In your copy of the data below, reproduce every entry exactly and omit the pictures.
[INPUT DATA — start]
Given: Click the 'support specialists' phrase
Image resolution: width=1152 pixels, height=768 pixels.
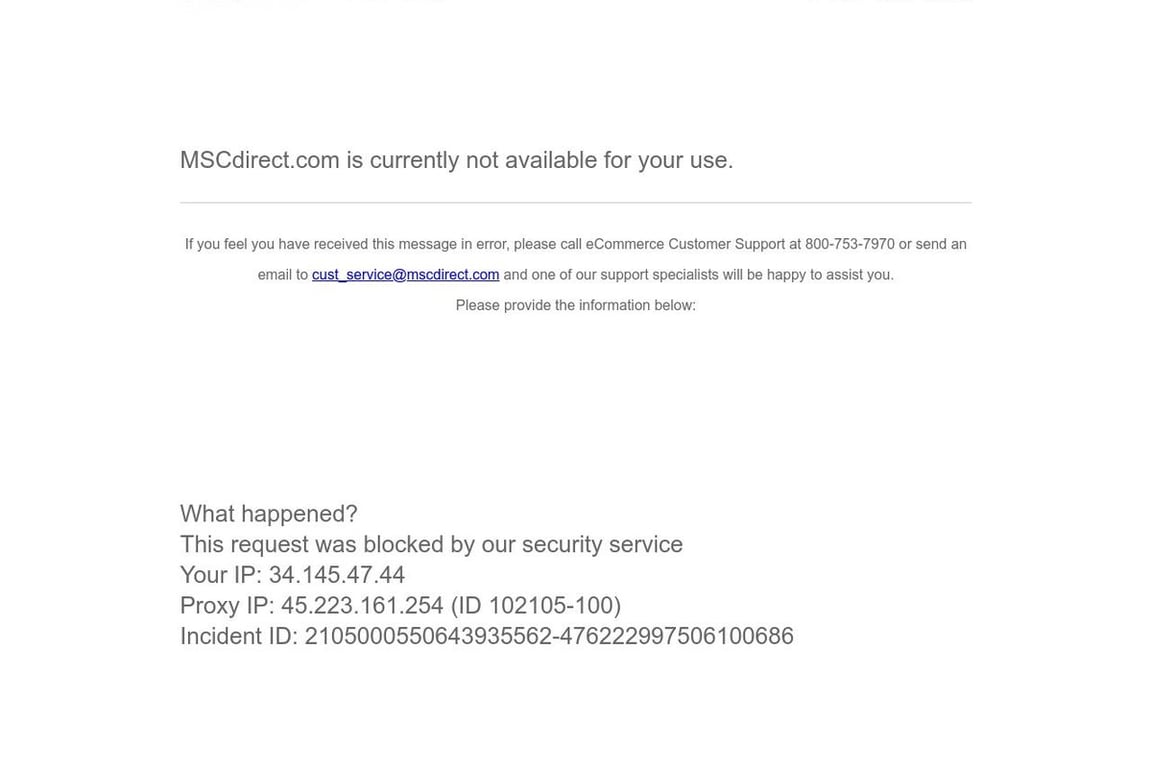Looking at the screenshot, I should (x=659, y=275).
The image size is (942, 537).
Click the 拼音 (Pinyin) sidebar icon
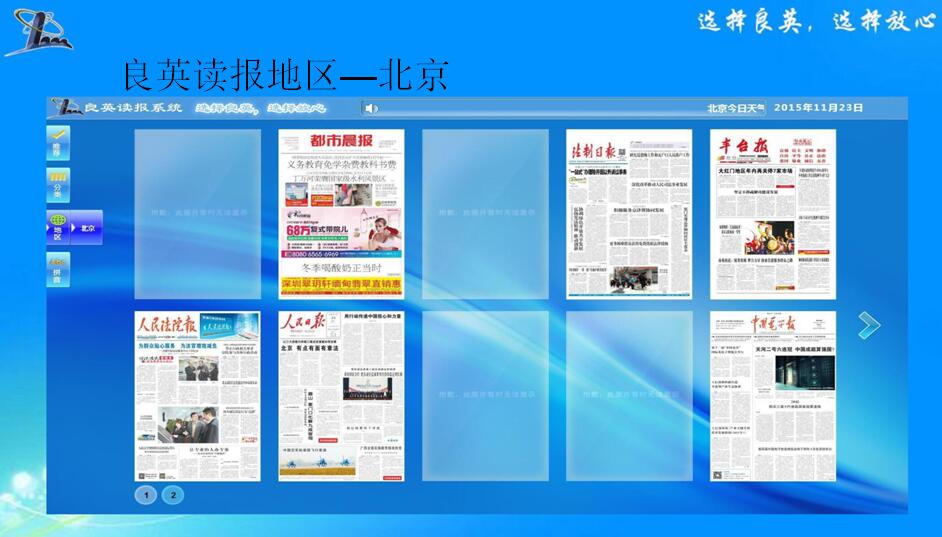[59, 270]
[INPUT DATA — finish]
> FINISHED EXERCISE
Given: Click the 'support specialists' phrase
Image resolution: width=1152 pixels, height=768 pixels.
Looking at the screenshot, I should (x=659, y=275).
The image size is (942, 537).
Click the 拼音 (Pinyin) sidebar icon
[59, 270]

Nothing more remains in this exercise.